Question

The perimeter of an isosceles triangle is 42 cm and its base is $\left(\frac{3}{2}\right)$ times each of the equal sides. Find the length of each side and area of the triangle.

Answer 1

Let a, b and c be the sides of the triangle.
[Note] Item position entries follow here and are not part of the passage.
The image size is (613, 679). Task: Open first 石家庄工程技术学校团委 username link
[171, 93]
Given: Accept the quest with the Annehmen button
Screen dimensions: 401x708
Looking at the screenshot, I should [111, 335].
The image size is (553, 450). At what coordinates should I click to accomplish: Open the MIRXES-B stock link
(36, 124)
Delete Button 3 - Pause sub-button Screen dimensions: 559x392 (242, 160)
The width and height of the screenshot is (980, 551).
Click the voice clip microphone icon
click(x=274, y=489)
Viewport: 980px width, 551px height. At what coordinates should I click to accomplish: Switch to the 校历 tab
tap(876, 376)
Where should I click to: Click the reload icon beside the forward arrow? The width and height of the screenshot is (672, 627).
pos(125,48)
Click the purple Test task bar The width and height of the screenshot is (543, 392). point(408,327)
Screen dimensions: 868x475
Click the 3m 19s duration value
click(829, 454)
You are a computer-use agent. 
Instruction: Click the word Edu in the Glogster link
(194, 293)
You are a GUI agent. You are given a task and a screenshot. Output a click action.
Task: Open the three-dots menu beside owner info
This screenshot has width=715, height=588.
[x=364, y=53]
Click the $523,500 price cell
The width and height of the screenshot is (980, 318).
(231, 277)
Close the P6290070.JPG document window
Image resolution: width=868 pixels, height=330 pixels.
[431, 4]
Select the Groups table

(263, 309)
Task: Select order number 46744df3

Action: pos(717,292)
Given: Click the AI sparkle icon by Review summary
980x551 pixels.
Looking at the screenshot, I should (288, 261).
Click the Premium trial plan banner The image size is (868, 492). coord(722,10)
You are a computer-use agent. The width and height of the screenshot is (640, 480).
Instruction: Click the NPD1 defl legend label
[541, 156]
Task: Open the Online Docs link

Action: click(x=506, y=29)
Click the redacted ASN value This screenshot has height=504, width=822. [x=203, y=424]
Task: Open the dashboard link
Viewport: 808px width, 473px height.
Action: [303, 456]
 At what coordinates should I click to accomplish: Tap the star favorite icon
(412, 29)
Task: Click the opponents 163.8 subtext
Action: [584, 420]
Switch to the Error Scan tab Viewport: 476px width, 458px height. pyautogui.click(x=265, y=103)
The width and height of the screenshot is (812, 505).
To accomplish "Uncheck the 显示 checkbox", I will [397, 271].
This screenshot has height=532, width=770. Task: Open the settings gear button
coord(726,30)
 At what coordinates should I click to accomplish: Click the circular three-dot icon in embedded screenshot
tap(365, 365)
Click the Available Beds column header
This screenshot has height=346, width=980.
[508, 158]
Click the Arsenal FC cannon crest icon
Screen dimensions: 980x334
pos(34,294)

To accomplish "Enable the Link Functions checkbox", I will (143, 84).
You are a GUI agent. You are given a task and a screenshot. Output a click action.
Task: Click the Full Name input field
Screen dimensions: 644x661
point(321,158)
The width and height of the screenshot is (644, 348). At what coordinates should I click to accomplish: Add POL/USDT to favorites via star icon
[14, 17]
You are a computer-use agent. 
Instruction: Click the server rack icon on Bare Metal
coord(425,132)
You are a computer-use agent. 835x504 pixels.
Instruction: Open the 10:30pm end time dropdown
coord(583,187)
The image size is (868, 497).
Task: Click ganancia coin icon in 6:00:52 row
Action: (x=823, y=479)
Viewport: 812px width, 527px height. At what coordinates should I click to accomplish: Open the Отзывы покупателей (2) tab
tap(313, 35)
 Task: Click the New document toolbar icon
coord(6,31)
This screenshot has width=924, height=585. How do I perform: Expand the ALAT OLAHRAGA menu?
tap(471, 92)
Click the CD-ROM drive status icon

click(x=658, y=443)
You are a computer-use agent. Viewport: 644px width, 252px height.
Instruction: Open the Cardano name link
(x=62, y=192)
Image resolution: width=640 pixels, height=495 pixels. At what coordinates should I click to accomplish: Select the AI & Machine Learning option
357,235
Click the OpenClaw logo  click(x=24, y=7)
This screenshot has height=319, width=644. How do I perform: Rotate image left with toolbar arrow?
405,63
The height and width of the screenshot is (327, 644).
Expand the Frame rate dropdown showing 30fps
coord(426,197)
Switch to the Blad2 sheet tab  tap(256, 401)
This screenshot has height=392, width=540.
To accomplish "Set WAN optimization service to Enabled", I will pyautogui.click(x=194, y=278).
Here, a = b and $c\left(\mathrm{base}\right)=\frac{3}{2}a$.
Since the perimeter of the triangle is 42 cm, so
$$\begin{gathered} a+b+c=42 \\ \Rightarrow a+a+\frac{3}{2}a=42 \\ \Rightarrow a=12\mathrm{cm} \\ \Rightarrow c=\frac{3}{2}\times a=\frac{3}{2}\times 12=18\mathrm{cm} \end{gathered}$$
Therefore, the lengths of the sides of the triangle are 12 cm, 12 cm and 18 cm.
Now
$$\begin{gathered} s=\frac{a+b+c}{2}=\frac{12+12+18}{2}=21\mathrm{cm} \\ \mathrm{Area}\mathrm{of}\mathrm{triangle}=\sqrt{s\left(s-a\right)\left(s-b\right)\left(s-c\right)} \\ =\sqrt{21\left(21-12\right)\left(21-12\right)\left(21-18\right)} \\ =\sqrt{21\left(9\right)\left(9\right)\left(3\right)}=27\sqrt{7}{\mathrm{cm}}^2 \end{gathered}$$
Hence, the area of the triangle is $27\sqrt{7}{\mathrm{cm}}^2$.